SQLite3's column types basically boil down to:

  • TEXT
  • INTEGER (the various lengths of integer; but INT will normally do)
  • BLOB (binary objects)

Generally in a CSV file you will encounter strings (TEXT), decimal numbers (FLOAT), and integers (INT). If performance isn't critical, those are pretty much the only three column types you need. (CHAR(80) is smaller on disk than TEXT but for a few thousand rows it's not so much of an issue.)

As far as putting data into the columns is concerned, SQLite3 uses type coercion to convert the input data type to the column type whereever the conversion makes sense. So all you have to do is specify the correct column type, and SQLite will take care of storing it in the correct way.

For example the number -1230.00, the string "-1230.00", and the string "-1.23e3" will all coerce to the number 1230 when stored in a FLOAT column.

Note that if SQLite3 can't apply a meaningful type conversion, it will just store the original data without attempting to convert it at all. SQLite3 is quite happy to insert "Hello World!" into a FLOAT column. This is usually a Bad Thing.
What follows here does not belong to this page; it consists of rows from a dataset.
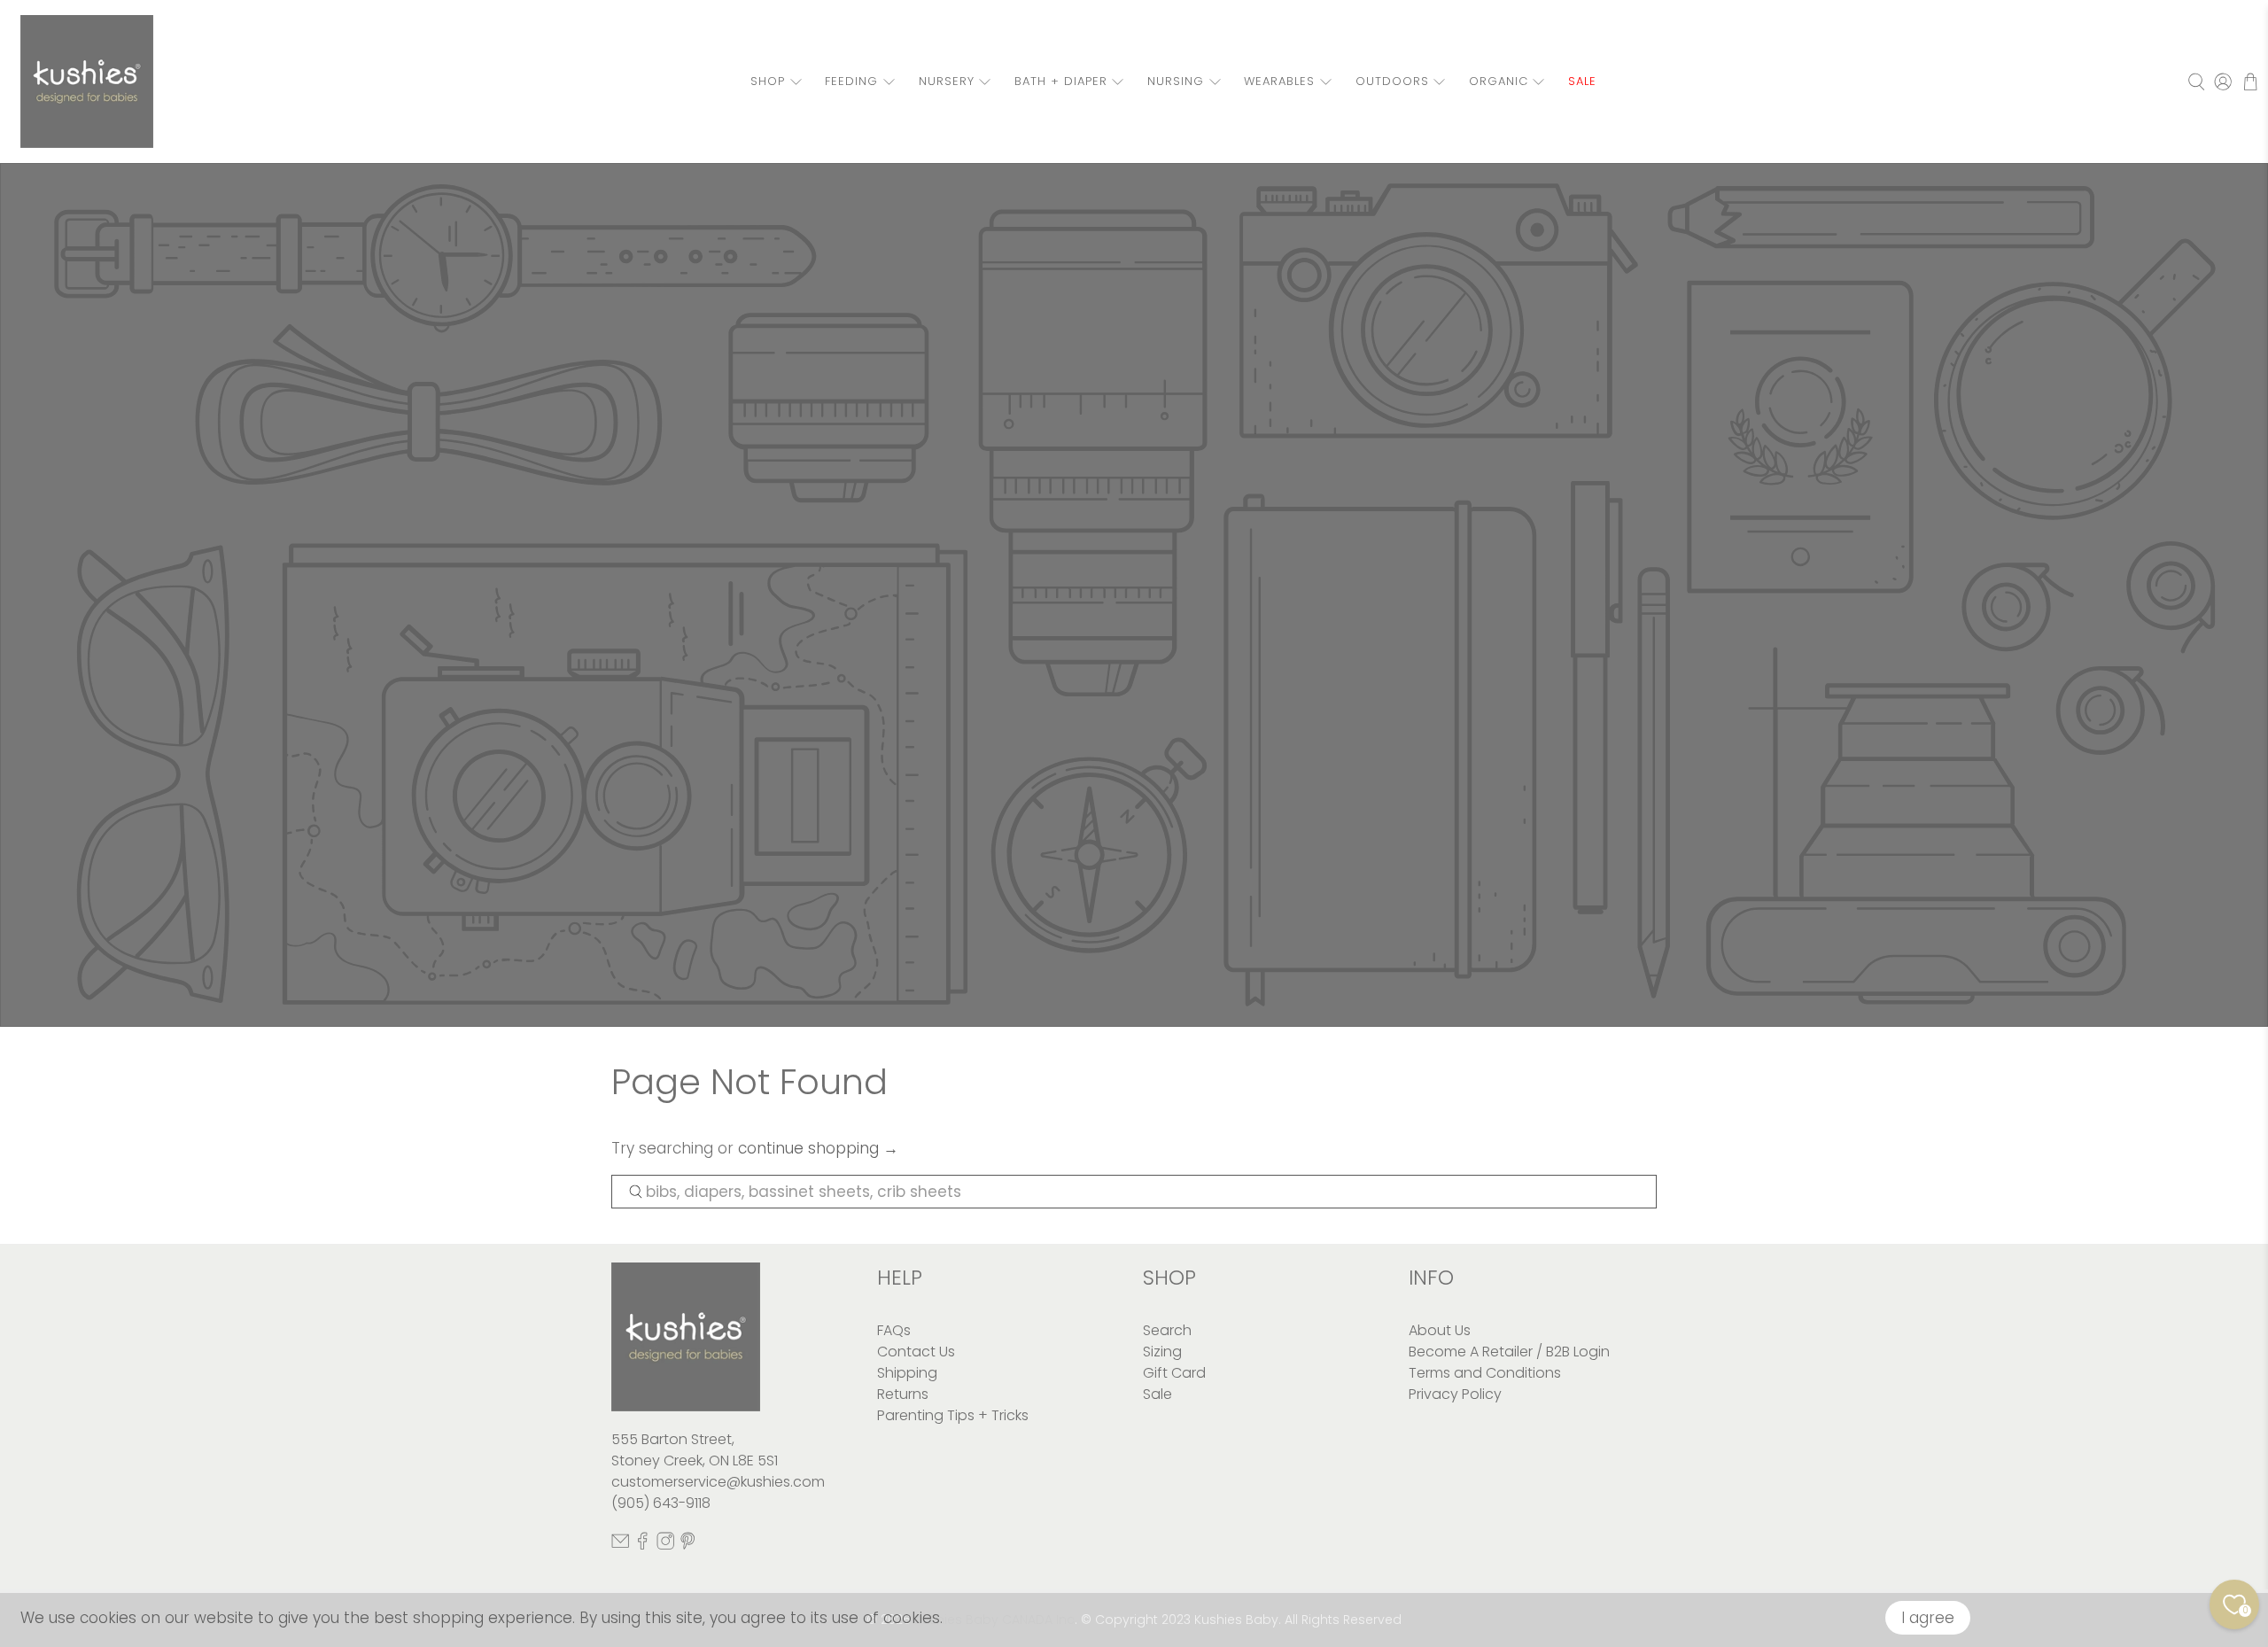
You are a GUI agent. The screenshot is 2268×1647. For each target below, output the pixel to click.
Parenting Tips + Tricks (953, 1415)
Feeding (851, 81)
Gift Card (1174, 1373)
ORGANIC (1498, 81)
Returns (902, 1394)
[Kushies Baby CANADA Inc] (86, 81)
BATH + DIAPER (1060, 81)
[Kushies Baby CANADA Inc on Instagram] (665, 1545)
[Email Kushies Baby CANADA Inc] (620, 1545)
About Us (1440, 1330)
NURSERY (947, 81)
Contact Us (916, 1351)
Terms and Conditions (1485, 1373)
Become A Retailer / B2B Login (1509, 1351)
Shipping (907, 1373)
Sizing (1162, 1351)
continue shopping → (818, 1148)
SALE (1582, 81)
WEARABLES (1279, 81)
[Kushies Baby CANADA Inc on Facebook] (642, 1545)
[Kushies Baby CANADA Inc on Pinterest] (687, 1545)
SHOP (767, 81)
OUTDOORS (1392, 81)
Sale (1157, 1394)
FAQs (894, 1330)
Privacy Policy (1455, 1394)
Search (1167, 1330)
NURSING (1175, 81)
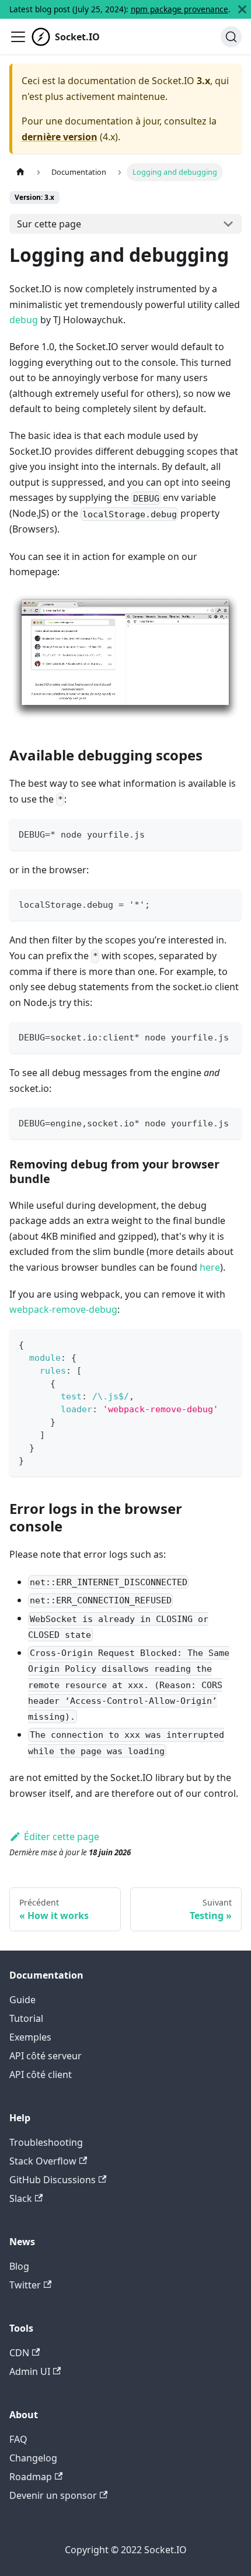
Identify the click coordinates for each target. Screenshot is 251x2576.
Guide (22, 1999)
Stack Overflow (42, 2161)
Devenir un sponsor (53, 2495)
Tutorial (26, 2018)
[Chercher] (231, 36)
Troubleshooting (46, 2142)
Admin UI (29, 2371)
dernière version (59, 136)
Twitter (25, 2284)
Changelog (33, 2457)
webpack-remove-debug (63, 1309)
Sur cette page (49, 223)
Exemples (30, 2037)
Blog (19, 2266)
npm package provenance (179, 9)
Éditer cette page (61, 1836)
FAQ (18, 2439)
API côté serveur (45, 2055)
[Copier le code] (227, 833)
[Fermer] (242, 9)
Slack (20, 2198)
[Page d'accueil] (20, 172)
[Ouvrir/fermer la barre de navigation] (18, 37)
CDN (19, 2352)
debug (23, 319)
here (210, 1267)
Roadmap (30, 2476)
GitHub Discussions (52, 2179)
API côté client (40, 2074)
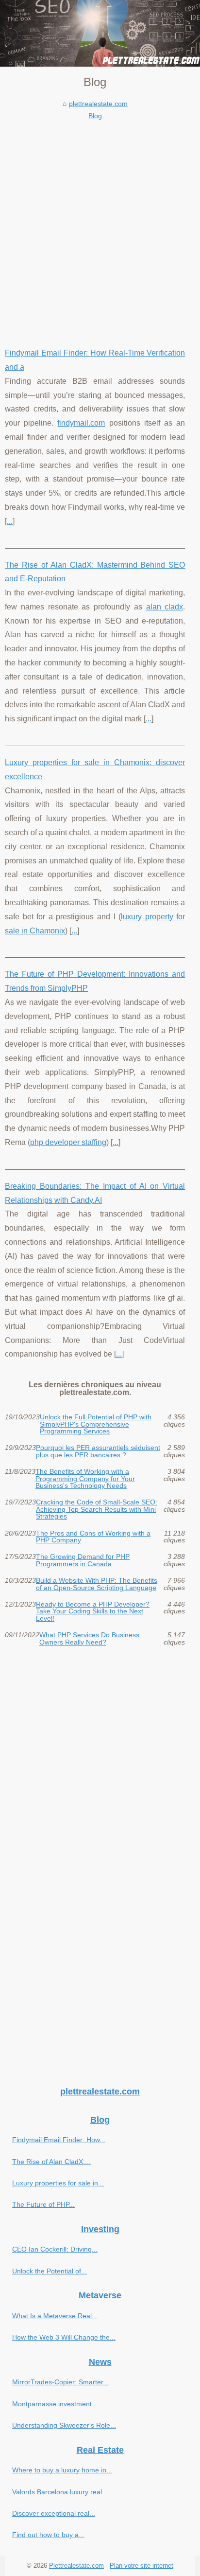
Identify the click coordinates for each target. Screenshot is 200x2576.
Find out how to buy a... (48, 2535)
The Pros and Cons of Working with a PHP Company (93, 1537)
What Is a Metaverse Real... (55, 2316)
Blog (95, 116)
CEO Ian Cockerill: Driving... (55, 2249)
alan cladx (164, 607)
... (10, 521)
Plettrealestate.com (76, 2565)
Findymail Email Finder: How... (58, 2140)
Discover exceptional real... (53, 2513)
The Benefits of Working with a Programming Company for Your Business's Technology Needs (85, 1478)
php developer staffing (68, 1142)
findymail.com (81, 423)
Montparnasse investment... (55, 2404)
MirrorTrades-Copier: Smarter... (60, 2382)
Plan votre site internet (141, 2565)
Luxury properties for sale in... (58, 2183)
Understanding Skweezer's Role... (64, 2425)
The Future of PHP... (43, 2204)
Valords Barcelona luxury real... (60, 2492)
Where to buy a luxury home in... (62, 2470)
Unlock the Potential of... (49, 2271)
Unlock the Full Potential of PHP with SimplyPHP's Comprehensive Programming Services (95, 1423)
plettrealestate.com (98, 103)
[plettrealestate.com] (100, 33)
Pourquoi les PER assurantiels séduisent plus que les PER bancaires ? (98, 1451)
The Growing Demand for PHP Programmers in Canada (83, 1560)
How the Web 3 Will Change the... (64, 2337)
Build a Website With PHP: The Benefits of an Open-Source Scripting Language (96, 1584)
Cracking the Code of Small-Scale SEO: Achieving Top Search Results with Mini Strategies (96, 1509)
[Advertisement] (100, 226)
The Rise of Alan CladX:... (51, 2161)
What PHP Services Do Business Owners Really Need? (89, 1638)
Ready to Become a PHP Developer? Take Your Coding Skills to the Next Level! (93, 1611)
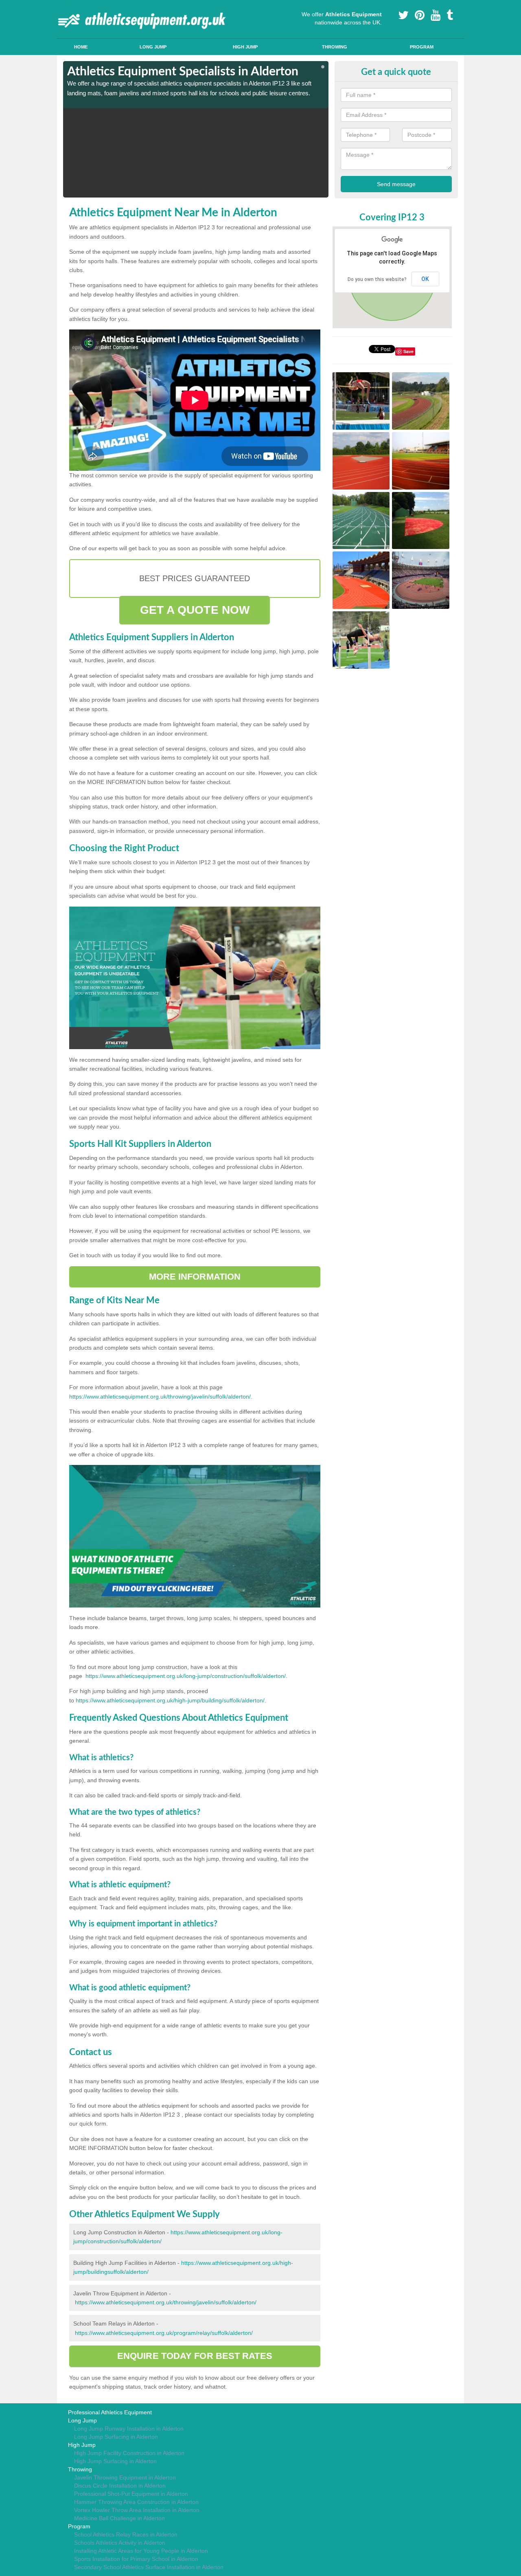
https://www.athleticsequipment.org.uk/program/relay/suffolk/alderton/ (164, 2333)
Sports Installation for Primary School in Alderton (136, 2559)
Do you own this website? (377, 279)
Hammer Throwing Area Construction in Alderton (136, 2502)
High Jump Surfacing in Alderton (115, 2461)
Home (81, 46)
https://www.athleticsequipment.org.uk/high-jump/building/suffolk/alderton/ (170, 1700)
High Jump (245, 46)
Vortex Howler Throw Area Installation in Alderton (136, 2510)
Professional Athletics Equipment (110, 2412)
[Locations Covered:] (66, 7)
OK (425, 279)
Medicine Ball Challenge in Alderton (119, 2518)
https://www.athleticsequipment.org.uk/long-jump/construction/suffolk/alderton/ (185, 1676)
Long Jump (153, 46)
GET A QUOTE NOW (195, 610)
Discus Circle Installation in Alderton (120, 2485)
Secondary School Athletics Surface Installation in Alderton (148, 2567)
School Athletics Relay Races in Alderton (125, 2534)
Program (421, 46)
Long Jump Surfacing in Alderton (116, 2436)
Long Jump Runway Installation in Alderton (129, 2428)
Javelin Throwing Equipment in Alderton (125, 2477)
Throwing (334, 46)
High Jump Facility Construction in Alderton (129, 2453)
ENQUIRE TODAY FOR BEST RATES (194, 2356)
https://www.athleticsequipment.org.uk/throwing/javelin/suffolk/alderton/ (160, 1396)
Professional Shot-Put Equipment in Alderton (131, 2493)
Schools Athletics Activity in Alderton (119, 2542)
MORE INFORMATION (195, 1277)
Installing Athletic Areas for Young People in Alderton (141, 2550)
See the SQLite3 documentation on column types and conversion for gems such as:

Type Affinity

In order to maximize compatibility between SQLite and other database engines, SQLite supports the concept of "type affinity" on columns. The type affinity of a column is the recommended type for data stored in that column. The important idea here is that the type is recommended, not required. Any column can still store any type of data. It is just that some columns, given the choice, will prefer to use one storage class over another. The preferred storage class for a column is called its "affinity".